At press time, the U.S. Open Tennis Championships will not only dominate the sporting world for a fortnight, but also reinforce the ever-growing tie between tennis and timepieces. While the tournament is sponsored by Rolex and most of the best players endorse various watch brands, one very special coach will be courtside wearing his own signature Zenith on the wrist: Patrick Mouratoglou, who teaches us that tennis, like watchmaking, is the sum of all parts. And he also has a strong opinion about the race for “the best of all time.”
Tennis is an individual sport, but any player who wishes to succeed at the highest level is required to make all components of their game work with precision. Just like a mechanical timepiece. And even though tennis is an individual sport, any top player has an entourage and a main coach – just like a fine mechanical watch has a whole team behind its creation, supervised by a technical director or an entrepreneurial CEO.

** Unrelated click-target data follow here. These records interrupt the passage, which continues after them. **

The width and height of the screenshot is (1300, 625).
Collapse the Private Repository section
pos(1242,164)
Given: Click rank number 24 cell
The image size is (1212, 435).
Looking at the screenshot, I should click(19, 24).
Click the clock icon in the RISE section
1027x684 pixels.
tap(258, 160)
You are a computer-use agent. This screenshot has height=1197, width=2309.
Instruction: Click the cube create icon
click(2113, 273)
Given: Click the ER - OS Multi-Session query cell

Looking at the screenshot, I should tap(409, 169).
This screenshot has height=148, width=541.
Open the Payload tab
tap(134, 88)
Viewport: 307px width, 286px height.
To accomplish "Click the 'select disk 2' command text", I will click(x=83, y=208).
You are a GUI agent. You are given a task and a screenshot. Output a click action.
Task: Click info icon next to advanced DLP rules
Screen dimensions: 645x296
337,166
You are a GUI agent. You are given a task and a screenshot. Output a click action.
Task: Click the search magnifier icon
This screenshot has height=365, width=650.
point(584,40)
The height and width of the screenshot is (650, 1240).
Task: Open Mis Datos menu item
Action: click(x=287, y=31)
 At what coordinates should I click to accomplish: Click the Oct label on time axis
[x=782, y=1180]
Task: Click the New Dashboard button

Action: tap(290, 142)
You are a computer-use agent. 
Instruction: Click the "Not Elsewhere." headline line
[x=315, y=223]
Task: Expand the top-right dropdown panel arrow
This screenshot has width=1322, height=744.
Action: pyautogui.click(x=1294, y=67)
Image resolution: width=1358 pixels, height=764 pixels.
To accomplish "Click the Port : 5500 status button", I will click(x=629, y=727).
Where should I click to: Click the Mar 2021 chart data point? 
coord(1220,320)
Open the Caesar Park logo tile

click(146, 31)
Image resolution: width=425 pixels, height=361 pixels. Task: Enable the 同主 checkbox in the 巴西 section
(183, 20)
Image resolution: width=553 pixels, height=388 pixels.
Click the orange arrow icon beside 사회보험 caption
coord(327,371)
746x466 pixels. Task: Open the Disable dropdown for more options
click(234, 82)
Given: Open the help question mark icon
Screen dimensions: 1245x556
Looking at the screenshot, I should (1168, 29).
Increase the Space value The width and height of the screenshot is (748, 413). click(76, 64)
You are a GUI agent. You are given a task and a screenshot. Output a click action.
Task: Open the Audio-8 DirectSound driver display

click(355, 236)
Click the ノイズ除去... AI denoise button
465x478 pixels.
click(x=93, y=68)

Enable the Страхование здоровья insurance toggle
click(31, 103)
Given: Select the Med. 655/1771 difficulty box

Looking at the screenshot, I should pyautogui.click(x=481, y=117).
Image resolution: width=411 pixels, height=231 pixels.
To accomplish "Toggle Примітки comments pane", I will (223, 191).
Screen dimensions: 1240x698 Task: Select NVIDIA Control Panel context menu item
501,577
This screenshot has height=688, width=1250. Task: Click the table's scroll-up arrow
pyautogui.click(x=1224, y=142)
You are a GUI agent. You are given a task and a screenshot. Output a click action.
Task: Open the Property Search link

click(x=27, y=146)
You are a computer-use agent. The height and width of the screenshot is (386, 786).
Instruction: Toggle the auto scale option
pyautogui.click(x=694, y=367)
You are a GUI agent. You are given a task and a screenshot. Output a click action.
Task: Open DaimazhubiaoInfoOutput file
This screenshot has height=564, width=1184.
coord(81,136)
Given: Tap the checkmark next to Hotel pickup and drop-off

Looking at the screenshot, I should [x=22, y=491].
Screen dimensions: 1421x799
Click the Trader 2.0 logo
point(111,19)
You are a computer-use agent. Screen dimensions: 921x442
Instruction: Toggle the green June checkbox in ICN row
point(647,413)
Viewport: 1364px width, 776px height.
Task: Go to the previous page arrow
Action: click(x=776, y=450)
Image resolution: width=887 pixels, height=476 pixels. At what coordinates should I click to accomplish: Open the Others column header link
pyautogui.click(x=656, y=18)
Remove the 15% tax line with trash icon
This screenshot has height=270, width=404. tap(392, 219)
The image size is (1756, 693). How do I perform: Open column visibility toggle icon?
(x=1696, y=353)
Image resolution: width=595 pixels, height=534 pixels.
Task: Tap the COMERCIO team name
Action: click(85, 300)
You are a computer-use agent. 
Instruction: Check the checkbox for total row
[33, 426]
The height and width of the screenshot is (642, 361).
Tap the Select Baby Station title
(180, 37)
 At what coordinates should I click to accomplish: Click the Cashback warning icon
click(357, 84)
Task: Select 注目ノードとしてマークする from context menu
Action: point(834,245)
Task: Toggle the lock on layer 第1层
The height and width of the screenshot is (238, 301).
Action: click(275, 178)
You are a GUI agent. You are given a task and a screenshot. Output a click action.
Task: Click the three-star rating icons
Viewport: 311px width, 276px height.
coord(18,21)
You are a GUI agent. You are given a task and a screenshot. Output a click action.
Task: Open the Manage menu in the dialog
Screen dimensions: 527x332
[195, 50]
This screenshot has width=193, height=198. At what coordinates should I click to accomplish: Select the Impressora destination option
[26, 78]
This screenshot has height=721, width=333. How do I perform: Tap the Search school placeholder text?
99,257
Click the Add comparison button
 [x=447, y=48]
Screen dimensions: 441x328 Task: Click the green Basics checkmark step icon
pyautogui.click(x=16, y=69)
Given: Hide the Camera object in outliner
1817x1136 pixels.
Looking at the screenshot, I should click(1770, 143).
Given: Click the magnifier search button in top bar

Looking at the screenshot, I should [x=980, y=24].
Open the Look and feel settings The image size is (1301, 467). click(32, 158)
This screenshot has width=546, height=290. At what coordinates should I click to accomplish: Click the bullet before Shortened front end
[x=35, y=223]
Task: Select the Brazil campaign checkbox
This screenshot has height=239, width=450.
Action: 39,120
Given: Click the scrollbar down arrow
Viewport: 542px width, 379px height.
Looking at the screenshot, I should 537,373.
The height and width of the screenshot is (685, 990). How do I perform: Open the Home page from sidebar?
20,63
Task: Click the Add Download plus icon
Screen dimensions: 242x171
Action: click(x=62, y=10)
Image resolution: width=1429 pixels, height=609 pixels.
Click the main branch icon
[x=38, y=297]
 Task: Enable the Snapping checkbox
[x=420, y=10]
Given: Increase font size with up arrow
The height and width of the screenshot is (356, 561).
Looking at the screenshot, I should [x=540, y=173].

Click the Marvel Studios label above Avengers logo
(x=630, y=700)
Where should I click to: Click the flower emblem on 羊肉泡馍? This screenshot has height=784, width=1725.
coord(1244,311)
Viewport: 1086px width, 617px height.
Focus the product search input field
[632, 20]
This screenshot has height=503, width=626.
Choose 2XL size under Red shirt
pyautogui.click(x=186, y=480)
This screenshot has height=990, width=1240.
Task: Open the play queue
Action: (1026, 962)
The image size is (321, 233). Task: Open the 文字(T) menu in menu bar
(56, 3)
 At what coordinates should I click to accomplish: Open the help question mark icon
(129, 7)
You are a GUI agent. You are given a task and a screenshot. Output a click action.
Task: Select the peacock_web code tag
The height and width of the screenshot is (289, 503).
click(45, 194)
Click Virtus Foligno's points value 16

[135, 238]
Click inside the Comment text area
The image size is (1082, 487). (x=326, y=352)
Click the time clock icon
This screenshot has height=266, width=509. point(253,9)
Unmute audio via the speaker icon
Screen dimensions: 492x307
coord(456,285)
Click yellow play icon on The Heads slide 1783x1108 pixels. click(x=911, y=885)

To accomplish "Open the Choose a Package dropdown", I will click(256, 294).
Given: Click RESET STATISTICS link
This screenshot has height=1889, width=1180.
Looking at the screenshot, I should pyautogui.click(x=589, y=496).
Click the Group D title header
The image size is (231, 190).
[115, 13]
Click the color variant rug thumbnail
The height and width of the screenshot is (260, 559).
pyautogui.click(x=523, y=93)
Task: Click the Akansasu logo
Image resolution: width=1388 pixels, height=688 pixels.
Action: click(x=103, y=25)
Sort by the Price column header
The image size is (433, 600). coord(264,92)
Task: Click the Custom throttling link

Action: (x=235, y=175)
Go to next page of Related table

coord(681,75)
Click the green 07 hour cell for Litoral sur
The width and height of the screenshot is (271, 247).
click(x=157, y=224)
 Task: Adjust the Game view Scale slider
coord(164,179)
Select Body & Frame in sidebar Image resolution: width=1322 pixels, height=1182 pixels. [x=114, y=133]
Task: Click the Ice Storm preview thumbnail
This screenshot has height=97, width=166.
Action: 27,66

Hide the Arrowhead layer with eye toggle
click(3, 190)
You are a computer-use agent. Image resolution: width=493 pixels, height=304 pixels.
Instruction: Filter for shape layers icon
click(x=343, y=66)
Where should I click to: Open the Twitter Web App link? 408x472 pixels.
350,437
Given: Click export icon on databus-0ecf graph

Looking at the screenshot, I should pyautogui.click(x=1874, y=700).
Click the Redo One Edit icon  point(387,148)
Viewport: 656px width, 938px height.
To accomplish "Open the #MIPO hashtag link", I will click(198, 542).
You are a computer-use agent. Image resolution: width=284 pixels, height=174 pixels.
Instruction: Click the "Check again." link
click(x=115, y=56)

Indeed, analogies between both worlds are not difficult to establish: timepieces and watchmakers on one side, players and coaches on the other. Then you have iconic timepieces and master watchmakers sharing the stratosphere with Grand Slam champions and supercoaches. Patrick Mouratoglou morphed from a frustrated player in his teens into today’s perennial supercoach; he is able to deal with the highly complicated psyche and game of an elite competitor just the way a horologist is qualified to finetune a supercomplication.
It was Patrick Mouratoglou who helped a complex champion like Serena Williams become the greatest tennis player ever – male or female. From 1999 until 2012, she won 13 Grand Slam titles in 13 years; from July 2012 until January 2018 (less than six years) she won 10 more Grand Slam titles, the Olympic gold medal, and three consecutive year-end WTA Championships under the French coach’s guidance.
Then she gave birth to her daughter Olympia, had life-threatening post-birth complications, and managed to regain good enough form to reach four more Grand Slam finals. Serena Williams, an Audemars Piguet ambassador, is retiring after the 2022 U.S. Open, while Patrick Mouratoglou has moved on to advise former world number one and dual Grand Slam champion Simona Halep, an Hublot ambassador. The supercoach has a partnership with Zenith and usually wears his own Defy 21 Patrick Mouratoglou Edition.
Ahead of the last Grand Slam tournament of the year held at the Billie Jean King National Tennis Center in Flushing Meadows until September 11, 2022, thanks to Zenith I had the opportunity to visit Patrick Mouratoglou at his own manufacture of champions: the Mouratoglou Tennis Academy, located at Sophia Antipolis on the French Riviera near Nice.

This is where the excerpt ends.